Use your vacation time.

I will be honest: I am horrible at this. I always have extra time at the end of the year, and I am so bad at looking to use that time. In a way I feel guilty because I am taking time from where God has called me. But the reality we must face is threefold:

  1. Your vacation is part of your employment package so use it – letting it go to waste is like wasting your paycheck. One of my bosses made it clear to me that you were given this time because you deserve it and are worth it, so use it.
  2. By not taking your vacation time, you are essentially telling your family they aren’t worth your time, and the church is more important than they are. You must set an example for them that God has called you first to them, and then the church. And one of the ways you show this is by being with them, not just on days off, but on vacations and special moments.
  3. You aren’t the cornerstone of your ministry, Christ is. I think sometimes we worry about taking time off because we don’t have anyone to run the program. I get it, I have been there. But one of the worst feelings I have ever felt is when I had students and parents look me in the eye and say “this ministry will die because you are leaving.” If that is the way we run our ministries my friends, then we have failed. Our ministry should be rooted in Christ, and as such we should be building teams of people like He did who can do what we are doing. We should be training others to do what we do, which will allow for them to grow and bring freedom and peace into your own life.

Keep track of your hours, responsibilities, and other duties as an employee of the church.

Many times we just give of our time and it is easy to overextend yourself, especially if you are salaried. However, that isn’t healthy or needed. If you find you are always working, always doing, always on-call, start tracking what you are doing and bring others in. If needed, go to your supervisor and let them know what is happening and be honest with them. Let them know if you are struggling. Let them know if you need help or are drowning. I know this can be terrifying because the “what ifs” begin to abound. But if our leaders are truly following Jesus and being sensitive to His heart and leading, they should be good shepherds who care about their staff. This starts by being open and honest with them about where you are at.

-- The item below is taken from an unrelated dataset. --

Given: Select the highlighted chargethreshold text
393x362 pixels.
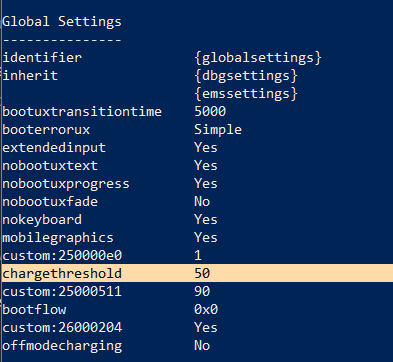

Take time away from social media.

Social media can be defeating and debilitating. The sin of comparison can often make youth workers feel inadequate, envious, and lesser because of what they see others doing. If you are feeling exhausted or burned out, don’t just take time off, take time away from social media. It can be a fast for a day, a week, or month, or it can be by having regular unplugged days for you and your family. Elise and I have done this periodically in our marriage where we noticed we weren’t always communicating because we we using technology to fill that need. Eventually we took Monday nights and said no technology. It was awesome! We talked, played games, went on walks, and bonded as a couple. Let me encourage you to consider doing this as well.

Rest is hard, especially when you are in ministry. But we must rest. In order to be effective disciples of Jesus, spouses, parents, and ministers, we have to be resting in Christ. Let me encourage you to build healthy habits of rest and refreshment in your life, and to make sure your priorities are in order. Now go take a nap, spend time with those you love, and lean deep into Christ for sustainment.